▸ The problem
Render the listing lines from the one containing "This screenshot has height=252, width=548." through the one containing "the Chemel opportunity", inclusive, as a Markdown table with columns headed Row and Text, skipping any blank lines. Leave the pictures out of the table.

####

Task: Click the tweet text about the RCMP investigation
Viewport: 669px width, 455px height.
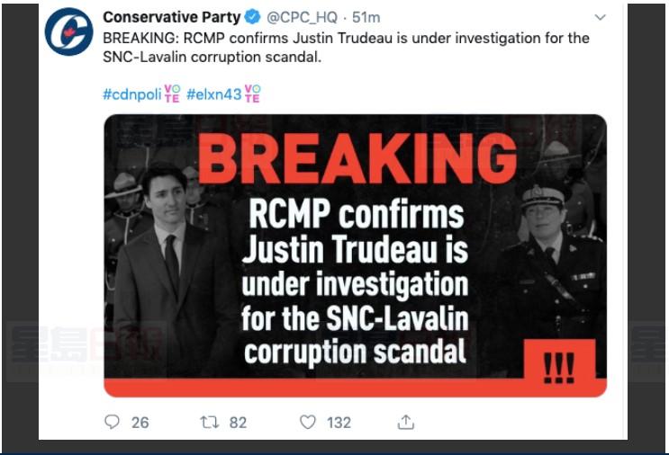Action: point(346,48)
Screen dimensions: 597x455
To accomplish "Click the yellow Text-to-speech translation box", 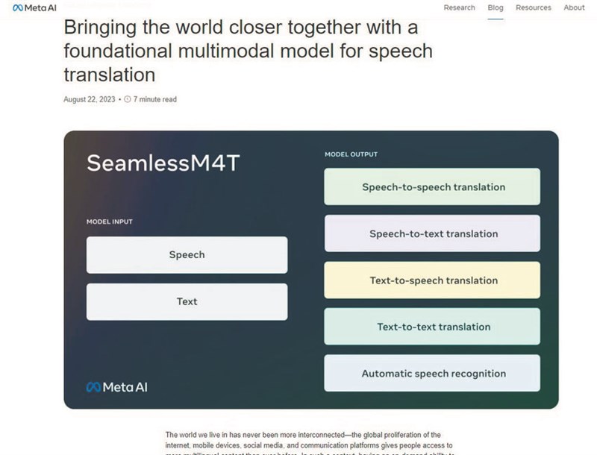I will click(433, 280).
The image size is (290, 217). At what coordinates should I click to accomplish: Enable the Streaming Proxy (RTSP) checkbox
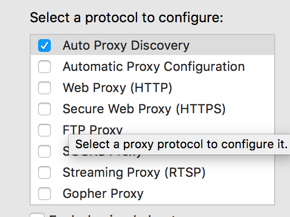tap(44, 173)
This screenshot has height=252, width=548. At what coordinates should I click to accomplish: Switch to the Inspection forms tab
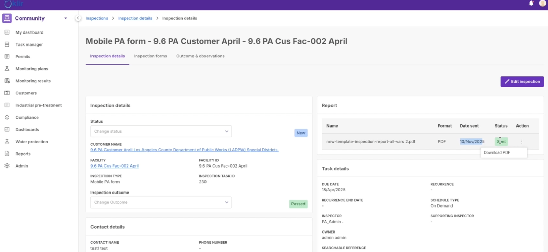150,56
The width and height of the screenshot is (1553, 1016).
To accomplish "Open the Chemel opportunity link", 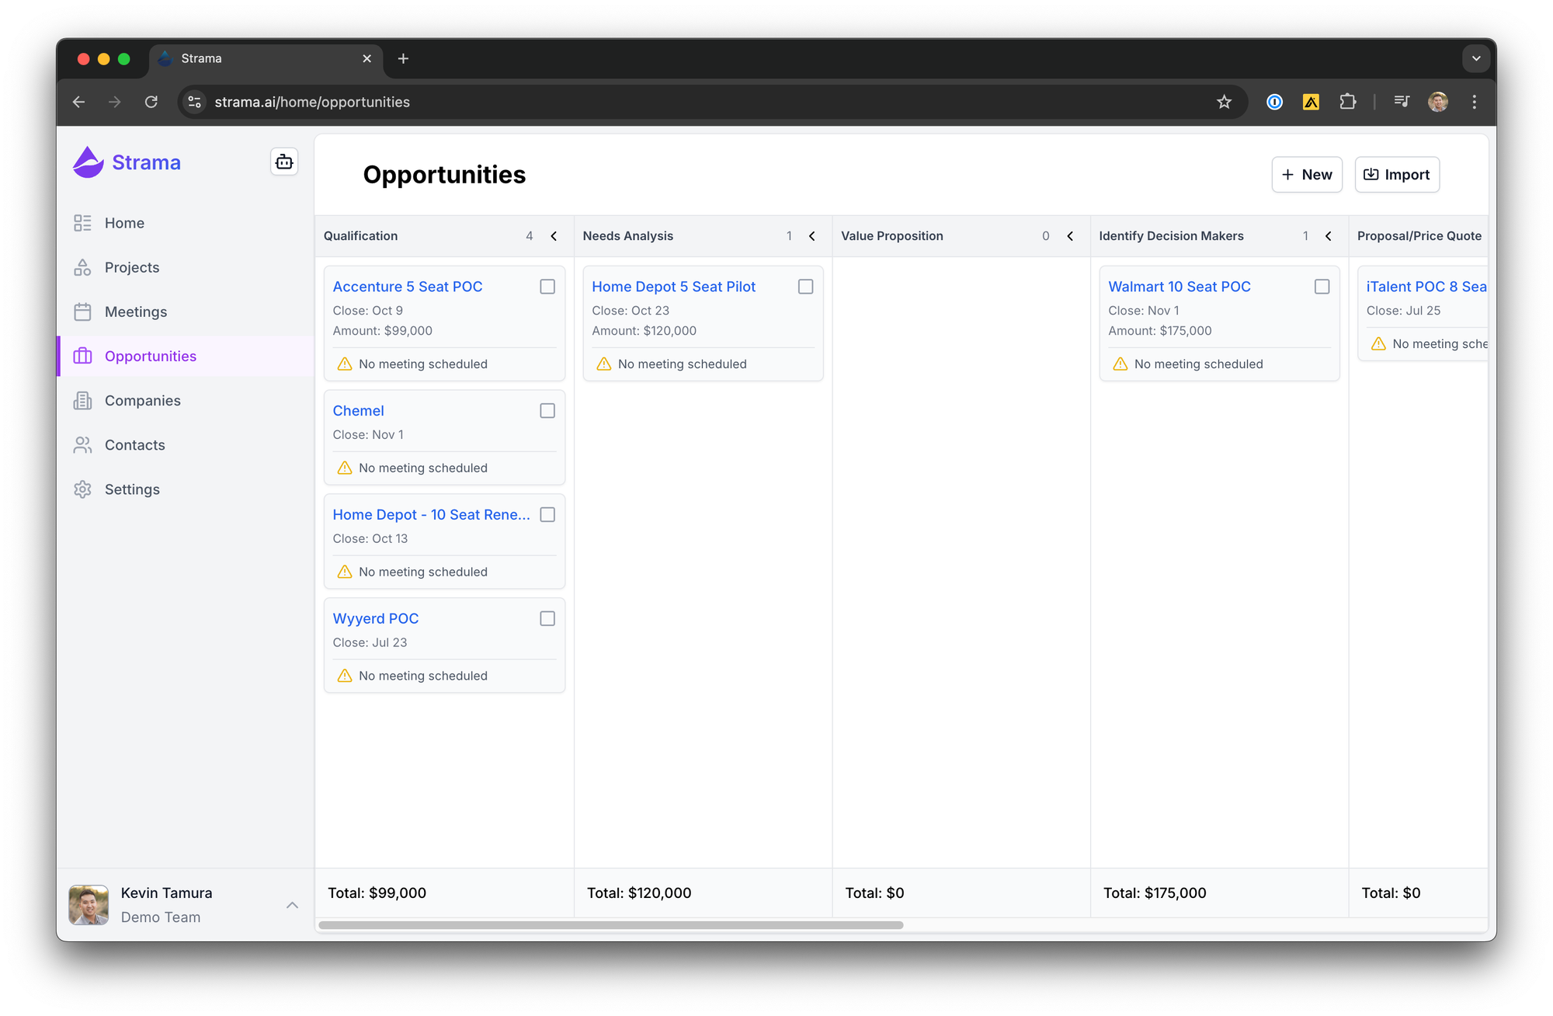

####

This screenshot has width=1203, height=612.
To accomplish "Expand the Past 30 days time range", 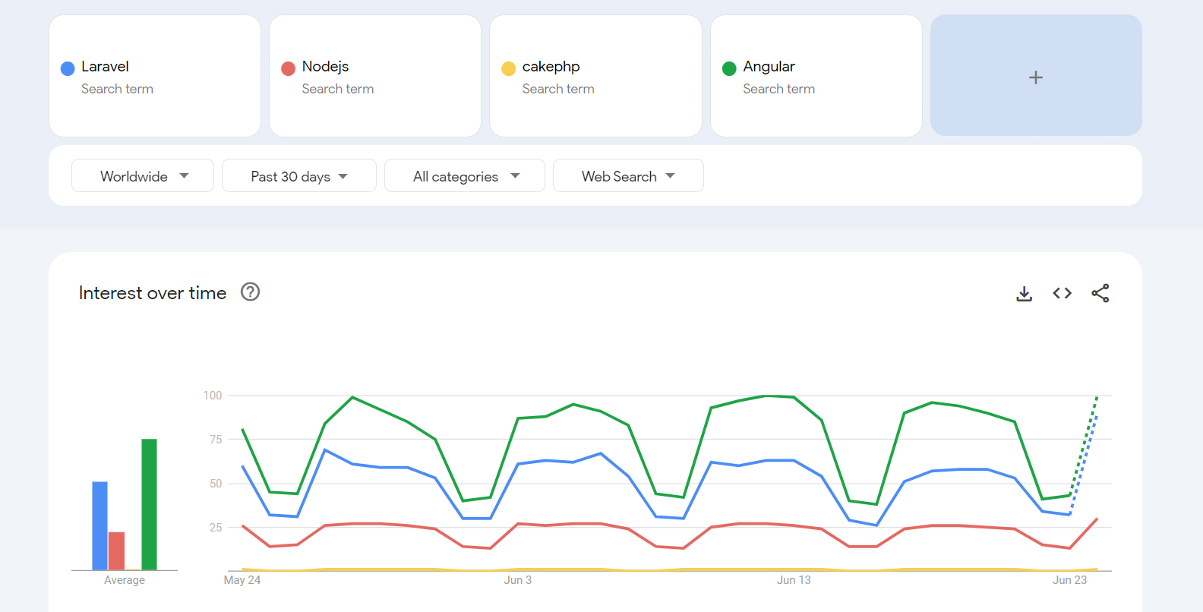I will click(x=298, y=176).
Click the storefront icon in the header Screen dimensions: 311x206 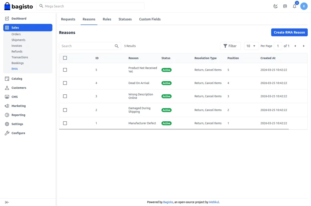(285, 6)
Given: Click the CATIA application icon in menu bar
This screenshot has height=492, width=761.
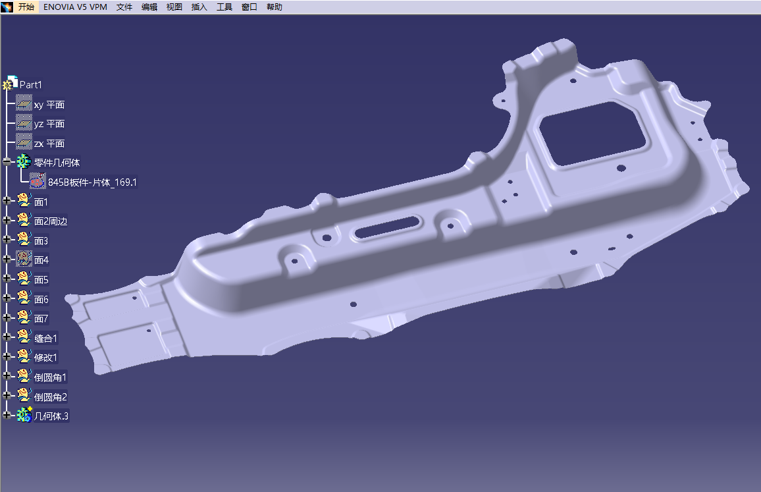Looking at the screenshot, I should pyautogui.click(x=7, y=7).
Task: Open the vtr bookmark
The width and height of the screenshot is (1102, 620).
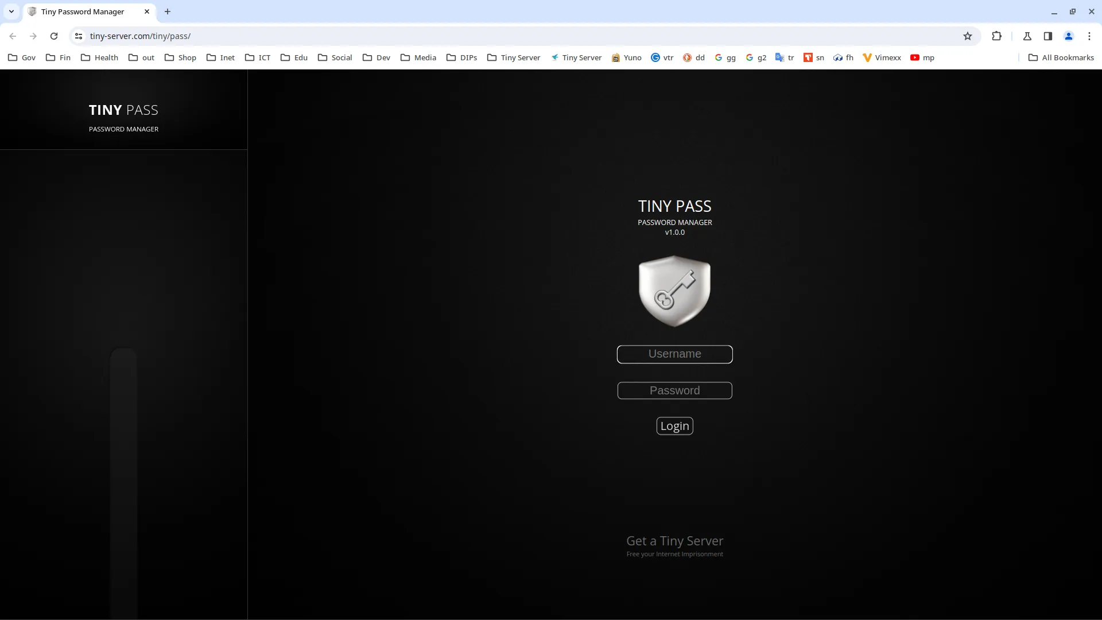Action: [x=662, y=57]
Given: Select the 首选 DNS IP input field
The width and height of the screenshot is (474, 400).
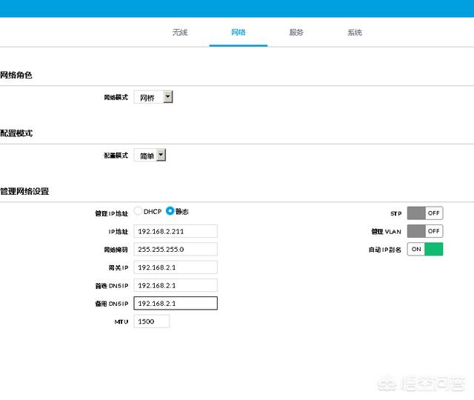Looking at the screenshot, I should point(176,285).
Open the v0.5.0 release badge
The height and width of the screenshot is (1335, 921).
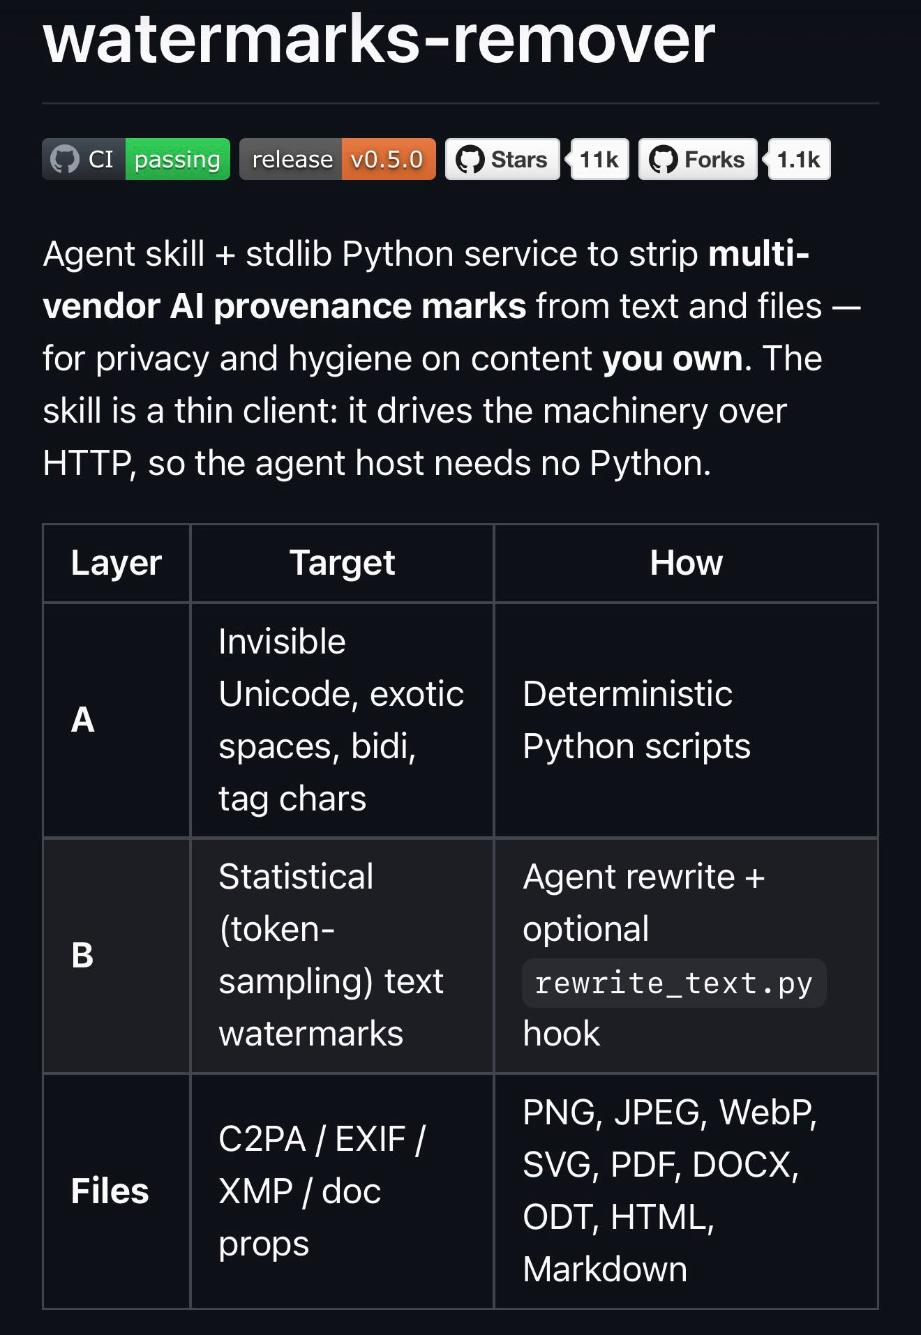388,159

####

▸ Task solution
| Row | Text |
|---|---|
| 1 | This screenshot has height=252, width=548. At what coordinates should I click to accomplish: Switch to the Inspection forms tab |
| 2 | 150,56 |
| 3 | The width and height of the screenshot is (1553, 1016). |
| 4 | To accomplish "Open the Chemel opportunity link",  |